[Extracted data entries]
Content starts

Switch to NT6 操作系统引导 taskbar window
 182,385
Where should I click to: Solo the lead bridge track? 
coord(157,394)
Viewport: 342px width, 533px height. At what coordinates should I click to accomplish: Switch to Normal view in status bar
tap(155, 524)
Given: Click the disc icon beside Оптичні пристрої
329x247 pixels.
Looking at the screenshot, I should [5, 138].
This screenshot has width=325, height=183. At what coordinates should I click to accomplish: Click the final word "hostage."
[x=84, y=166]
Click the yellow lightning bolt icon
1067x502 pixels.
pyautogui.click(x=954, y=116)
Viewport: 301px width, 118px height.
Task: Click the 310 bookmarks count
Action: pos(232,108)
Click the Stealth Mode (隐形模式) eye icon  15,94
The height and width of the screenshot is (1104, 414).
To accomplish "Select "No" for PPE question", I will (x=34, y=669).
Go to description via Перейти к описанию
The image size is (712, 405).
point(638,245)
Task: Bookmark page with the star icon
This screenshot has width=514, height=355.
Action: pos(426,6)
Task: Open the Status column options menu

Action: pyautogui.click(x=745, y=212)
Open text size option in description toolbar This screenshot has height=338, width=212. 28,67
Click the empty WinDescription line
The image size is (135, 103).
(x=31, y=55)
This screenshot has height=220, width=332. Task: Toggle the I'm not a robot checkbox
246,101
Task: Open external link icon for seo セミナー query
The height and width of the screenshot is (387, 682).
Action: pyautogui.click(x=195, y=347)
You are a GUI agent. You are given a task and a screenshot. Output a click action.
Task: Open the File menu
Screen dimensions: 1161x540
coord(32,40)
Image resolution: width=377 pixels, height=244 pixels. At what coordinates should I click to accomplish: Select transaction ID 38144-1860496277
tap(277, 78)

Content ends

▶ **ASSIGNED TASK**
Return the entries in full, keeping every line exactly as it is.

▶ **ANSWER FOR THE TASK**
Switch to NT6 操作系统引导 taskbar window
 182,385
Where should I click to: Solo the lead bridge track? 
coord(157,394)
Viewport: 342px width, 533px height. At what coordinates should I click to accomplish: Switch to Normal view in status bar
tap(155, 524)
Given: Click the disc icon beside Оптичні пристрої
329x247 pixels.
Looking at the screenshot, I should [5, 138].
This screenshot has width=325, height=183. At what coordinates should I click to accomplish: Click the final word "hostage."
[x=84, y=166]
Click the yellow lightning bolt icon
1067x502 pixels.
pyautogui.click(x=954, y=116)
Viewport: 301px width, 118px height.
Task: Click the 310 bookmarks count
Action: pos(232,108)
Click the Stealth Mode (隐形模式) eye icon  15,94
The height and width of the screenshot is (1104, 414).
To accomplish "Select "No" for PPE question", I will (x=34, y=669).
Go to description via Перейти к описанию
The image size is (712, 405).
point(638,245)
Task: Bookmark page with the star icon
This screenshot has width=514, height=355.
Action: pos(426,6)
Task: Open the Status column options menu

Action: pyautogui.click(x=745, y=212)
Open text size option in description toolbar This screenshot has height=338, width=212. 28,67
Click the empty WinDescription line
The image size is (135, 103).
(x=31, y=55)
This screenshot has height=220, width=332. Task: Toggle the I'm not a robot checkbox
246,101
Task: Open external link icon for seo セミナー query
The height and width of the screenshot is (387, 682).
Action: pyautogui.click(x=195, y=347)
You are a GUI agent. You are given a task and a screenshot. Output a click action.
Task: Open the File menu
Screen dimensions: 1161x540
coord(32,40)
Image resolution: width=377 pixels, height=244 pixels. At what coordinates should I click to accomplish: Select transaction ID 38144-1860496277
tap(277, 78)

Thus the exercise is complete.